> **EXERCISE OBJECTIVE**: Copy out, unchanged, the part of the items that opens with their first line and closes with the line containing "This screenshot has height=1080, width=1920. I", both ends included.

- - - - - - -

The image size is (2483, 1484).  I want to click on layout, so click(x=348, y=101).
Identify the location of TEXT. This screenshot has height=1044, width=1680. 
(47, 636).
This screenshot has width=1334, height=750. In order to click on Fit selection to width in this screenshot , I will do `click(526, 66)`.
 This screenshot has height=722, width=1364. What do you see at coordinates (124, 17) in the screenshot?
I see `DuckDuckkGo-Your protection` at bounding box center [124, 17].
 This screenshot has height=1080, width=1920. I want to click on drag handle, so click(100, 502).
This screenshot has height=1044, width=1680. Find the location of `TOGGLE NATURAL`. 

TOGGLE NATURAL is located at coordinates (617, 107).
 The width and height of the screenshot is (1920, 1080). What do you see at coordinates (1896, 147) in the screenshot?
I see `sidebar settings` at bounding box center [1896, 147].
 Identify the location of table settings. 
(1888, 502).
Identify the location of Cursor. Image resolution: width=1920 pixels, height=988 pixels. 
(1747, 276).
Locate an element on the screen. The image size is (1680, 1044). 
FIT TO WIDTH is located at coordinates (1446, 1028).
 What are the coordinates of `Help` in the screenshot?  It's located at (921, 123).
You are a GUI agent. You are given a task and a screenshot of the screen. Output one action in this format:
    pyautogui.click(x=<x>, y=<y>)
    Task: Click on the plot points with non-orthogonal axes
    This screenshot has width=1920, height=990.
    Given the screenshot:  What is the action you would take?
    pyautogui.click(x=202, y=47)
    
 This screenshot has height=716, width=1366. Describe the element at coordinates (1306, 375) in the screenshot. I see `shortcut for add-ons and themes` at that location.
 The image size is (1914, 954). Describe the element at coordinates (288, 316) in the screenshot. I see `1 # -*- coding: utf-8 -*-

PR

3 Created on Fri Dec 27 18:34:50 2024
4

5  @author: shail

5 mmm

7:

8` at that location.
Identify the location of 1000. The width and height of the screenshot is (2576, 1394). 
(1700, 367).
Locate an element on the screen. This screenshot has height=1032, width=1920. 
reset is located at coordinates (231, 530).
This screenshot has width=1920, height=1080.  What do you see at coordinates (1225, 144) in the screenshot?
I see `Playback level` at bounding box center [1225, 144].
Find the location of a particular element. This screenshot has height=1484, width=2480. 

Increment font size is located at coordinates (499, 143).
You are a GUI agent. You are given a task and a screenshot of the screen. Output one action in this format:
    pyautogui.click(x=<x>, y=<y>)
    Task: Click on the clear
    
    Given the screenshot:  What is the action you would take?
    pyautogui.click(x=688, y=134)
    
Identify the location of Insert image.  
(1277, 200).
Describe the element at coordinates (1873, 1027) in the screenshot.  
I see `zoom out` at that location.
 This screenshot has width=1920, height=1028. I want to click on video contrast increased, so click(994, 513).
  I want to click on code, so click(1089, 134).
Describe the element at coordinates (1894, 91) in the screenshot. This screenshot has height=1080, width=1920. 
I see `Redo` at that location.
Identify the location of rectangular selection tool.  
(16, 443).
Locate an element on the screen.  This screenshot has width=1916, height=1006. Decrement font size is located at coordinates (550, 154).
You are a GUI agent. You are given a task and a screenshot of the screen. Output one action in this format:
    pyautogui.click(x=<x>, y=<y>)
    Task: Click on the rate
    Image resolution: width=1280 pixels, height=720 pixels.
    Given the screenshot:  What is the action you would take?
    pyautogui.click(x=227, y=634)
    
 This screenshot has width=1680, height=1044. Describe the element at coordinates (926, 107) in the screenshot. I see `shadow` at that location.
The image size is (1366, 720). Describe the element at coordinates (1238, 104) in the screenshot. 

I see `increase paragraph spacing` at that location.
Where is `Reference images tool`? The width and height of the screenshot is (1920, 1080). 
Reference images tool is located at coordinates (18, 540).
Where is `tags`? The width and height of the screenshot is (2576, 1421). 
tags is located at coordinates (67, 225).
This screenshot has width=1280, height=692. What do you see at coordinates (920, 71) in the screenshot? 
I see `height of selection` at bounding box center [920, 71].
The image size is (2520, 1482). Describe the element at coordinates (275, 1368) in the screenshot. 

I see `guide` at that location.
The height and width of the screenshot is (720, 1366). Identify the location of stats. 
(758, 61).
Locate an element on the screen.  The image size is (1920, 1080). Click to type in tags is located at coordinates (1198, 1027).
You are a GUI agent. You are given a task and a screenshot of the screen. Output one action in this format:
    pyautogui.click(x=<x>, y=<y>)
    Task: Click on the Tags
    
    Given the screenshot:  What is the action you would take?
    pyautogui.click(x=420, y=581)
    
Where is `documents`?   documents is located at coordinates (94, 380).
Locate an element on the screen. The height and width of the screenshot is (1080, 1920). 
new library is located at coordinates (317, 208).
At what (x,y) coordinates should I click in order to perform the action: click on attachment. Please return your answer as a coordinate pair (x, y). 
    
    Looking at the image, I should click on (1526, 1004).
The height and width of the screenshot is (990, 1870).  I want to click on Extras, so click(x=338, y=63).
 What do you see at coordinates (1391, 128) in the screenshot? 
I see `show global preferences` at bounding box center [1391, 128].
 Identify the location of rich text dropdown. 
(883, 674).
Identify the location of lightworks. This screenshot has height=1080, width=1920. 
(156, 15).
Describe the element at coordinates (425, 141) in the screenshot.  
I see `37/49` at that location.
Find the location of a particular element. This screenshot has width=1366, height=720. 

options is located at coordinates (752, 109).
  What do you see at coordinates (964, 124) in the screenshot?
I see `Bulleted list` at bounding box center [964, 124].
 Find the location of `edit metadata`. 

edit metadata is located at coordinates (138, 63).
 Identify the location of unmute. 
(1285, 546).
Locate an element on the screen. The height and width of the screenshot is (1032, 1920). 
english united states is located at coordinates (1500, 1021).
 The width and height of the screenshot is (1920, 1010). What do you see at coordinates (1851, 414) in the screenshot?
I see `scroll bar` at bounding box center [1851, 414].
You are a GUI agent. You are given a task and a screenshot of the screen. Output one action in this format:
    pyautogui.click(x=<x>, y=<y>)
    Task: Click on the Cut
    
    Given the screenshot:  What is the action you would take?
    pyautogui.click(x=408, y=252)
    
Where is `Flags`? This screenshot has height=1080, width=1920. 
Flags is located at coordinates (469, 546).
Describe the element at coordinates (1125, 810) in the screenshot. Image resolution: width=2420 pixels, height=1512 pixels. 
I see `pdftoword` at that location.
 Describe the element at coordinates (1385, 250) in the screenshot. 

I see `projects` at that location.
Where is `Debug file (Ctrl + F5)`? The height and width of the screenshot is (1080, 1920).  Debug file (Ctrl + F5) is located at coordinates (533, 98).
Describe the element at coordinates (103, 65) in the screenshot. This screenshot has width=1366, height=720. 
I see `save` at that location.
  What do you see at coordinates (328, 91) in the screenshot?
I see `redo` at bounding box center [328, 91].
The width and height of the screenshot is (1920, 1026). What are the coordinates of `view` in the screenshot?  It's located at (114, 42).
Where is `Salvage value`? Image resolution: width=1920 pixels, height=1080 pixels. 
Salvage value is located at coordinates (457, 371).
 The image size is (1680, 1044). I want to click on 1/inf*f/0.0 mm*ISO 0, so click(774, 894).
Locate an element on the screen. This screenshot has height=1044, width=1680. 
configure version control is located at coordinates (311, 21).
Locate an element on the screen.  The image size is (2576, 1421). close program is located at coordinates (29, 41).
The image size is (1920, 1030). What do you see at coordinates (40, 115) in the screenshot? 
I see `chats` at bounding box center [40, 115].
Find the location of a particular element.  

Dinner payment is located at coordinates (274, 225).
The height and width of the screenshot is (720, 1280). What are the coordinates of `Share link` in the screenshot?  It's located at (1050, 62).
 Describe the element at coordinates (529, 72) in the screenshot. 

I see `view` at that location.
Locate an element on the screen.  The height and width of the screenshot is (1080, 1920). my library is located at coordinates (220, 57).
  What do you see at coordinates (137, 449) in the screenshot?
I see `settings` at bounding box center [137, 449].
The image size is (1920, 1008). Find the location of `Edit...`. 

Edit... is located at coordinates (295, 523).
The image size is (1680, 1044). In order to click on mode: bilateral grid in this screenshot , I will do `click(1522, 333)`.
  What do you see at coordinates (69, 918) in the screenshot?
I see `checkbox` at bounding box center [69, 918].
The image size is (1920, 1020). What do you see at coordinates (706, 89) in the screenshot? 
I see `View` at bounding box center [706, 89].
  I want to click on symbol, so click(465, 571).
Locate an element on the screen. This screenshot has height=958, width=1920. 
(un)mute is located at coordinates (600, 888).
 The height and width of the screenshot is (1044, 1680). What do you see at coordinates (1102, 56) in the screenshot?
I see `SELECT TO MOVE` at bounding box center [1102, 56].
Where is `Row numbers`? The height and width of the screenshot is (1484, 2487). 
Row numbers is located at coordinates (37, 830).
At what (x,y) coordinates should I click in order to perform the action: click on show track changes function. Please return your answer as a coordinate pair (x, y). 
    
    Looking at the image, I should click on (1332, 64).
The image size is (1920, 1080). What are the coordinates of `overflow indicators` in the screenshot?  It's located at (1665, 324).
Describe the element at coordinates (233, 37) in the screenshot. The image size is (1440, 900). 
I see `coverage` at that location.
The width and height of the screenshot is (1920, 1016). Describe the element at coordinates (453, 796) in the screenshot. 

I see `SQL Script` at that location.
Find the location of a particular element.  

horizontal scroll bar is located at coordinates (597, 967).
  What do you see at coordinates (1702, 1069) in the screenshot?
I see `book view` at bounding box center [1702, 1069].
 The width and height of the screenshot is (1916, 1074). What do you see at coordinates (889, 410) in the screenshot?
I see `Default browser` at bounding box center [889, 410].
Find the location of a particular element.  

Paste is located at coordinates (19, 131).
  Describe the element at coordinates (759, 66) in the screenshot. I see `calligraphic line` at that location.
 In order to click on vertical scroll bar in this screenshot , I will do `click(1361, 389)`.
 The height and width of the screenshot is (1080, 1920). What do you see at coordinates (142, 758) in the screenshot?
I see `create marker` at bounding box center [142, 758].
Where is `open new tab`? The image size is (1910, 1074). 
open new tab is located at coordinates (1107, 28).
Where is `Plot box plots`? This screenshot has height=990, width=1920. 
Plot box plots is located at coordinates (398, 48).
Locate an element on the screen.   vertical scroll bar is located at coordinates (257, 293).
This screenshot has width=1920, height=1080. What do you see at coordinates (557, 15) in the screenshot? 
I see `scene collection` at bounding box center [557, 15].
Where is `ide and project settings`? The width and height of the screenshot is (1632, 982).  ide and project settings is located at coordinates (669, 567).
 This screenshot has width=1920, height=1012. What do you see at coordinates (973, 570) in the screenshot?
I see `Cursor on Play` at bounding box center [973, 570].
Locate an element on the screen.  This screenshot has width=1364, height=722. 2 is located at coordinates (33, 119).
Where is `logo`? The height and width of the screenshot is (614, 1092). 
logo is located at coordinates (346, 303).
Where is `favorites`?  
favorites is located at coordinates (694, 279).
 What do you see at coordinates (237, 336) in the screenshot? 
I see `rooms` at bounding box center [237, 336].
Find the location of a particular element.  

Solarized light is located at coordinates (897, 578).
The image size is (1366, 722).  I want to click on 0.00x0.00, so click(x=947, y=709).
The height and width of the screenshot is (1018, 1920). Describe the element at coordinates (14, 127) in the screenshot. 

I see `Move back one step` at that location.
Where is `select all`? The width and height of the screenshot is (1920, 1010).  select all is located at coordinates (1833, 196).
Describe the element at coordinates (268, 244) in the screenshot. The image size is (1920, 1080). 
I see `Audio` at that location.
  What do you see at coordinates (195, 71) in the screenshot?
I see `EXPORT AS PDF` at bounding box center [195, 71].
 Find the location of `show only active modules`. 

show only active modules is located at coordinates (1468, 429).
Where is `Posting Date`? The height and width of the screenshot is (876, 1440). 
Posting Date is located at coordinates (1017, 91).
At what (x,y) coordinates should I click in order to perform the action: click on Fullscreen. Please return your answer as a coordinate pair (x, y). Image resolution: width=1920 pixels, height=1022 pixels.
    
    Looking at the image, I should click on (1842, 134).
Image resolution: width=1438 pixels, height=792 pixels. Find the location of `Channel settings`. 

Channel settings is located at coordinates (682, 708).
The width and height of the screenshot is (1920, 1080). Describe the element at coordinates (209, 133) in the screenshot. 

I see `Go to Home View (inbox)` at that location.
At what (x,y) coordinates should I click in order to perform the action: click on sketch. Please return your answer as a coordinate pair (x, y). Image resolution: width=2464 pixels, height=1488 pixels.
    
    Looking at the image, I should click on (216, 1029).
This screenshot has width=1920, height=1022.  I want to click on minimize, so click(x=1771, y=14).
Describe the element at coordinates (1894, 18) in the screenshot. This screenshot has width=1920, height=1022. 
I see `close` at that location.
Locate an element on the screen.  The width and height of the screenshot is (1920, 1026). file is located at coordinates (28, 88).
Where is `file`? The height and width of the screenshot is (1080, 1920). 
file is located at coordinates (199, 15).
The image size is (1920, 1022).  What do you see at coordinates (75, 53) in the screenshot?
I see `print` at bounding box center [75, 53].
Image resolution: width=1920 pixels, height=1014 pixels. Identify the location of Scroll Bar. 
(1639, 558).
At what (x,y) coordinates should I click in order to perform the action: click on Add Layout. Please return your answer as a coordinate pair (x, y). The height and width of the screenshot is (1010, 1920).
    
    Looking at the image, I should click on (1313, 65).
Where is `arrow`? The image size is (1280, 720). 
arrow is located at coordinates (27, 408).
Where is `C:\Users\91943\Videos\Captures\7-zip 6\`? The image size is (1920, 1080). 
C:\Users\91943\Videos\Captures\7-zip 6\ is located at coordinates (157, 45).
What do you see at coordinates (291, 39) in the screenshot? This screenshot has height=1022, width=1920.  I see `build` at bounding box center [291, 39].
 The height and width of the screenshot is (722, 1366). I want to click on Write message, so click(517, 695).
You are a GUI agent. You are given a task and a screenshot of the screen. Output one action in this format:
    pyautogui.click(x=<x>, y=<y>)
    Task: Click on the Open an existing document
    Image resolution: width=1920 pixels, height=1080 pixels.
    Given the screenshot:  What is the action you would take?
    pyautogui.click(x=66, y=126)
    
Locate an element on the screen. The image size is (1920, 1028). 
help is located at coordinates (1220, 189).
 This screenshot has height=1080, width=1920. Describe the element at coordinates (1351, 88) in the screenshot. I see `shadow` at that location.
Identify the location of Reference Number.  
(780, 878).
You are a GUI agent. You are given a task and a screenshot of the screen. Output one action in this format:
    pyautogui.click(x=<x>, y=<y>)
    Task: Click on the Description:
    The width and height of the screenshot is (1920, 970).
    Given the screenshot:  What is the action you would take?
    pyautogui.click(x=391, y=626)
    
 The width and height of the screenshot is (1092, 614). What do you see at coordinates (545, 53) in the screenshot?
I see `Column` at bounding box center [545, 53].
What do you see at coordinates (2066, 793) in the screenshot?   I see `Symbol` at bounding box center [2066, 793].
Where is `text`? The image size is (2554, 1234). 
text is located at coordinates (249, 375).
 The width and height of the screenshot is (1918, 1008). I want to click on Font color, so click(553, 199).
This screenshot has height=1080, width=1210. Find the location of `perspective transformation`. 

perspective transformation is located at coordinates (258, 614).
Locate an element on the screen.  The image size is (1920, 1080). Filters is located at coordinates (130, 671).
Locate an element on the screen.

- - - - - - -

> **EXERCISE OUTPUT**:
The image size is (2483, 1484).  I want to click on layout, so click(x=348, y=101).
Identify the location of TEXT. This screenshot has height=1044, width=1680. 
(47, 636).
This screenshot has width=1334, height=750. In order to click on Fit selection to width in this screenshot , I will do `click(526, 66)`.
 This screenshot has height=722, width=1364. What do you see at coordinates (124, 17) in the screenshot?
I see `DuckDuckkGo-Your protection` at bounding box center [124, 17].
 This screenshot has height=1080, width=1920. I want to click on drag handle, so click(100, 502).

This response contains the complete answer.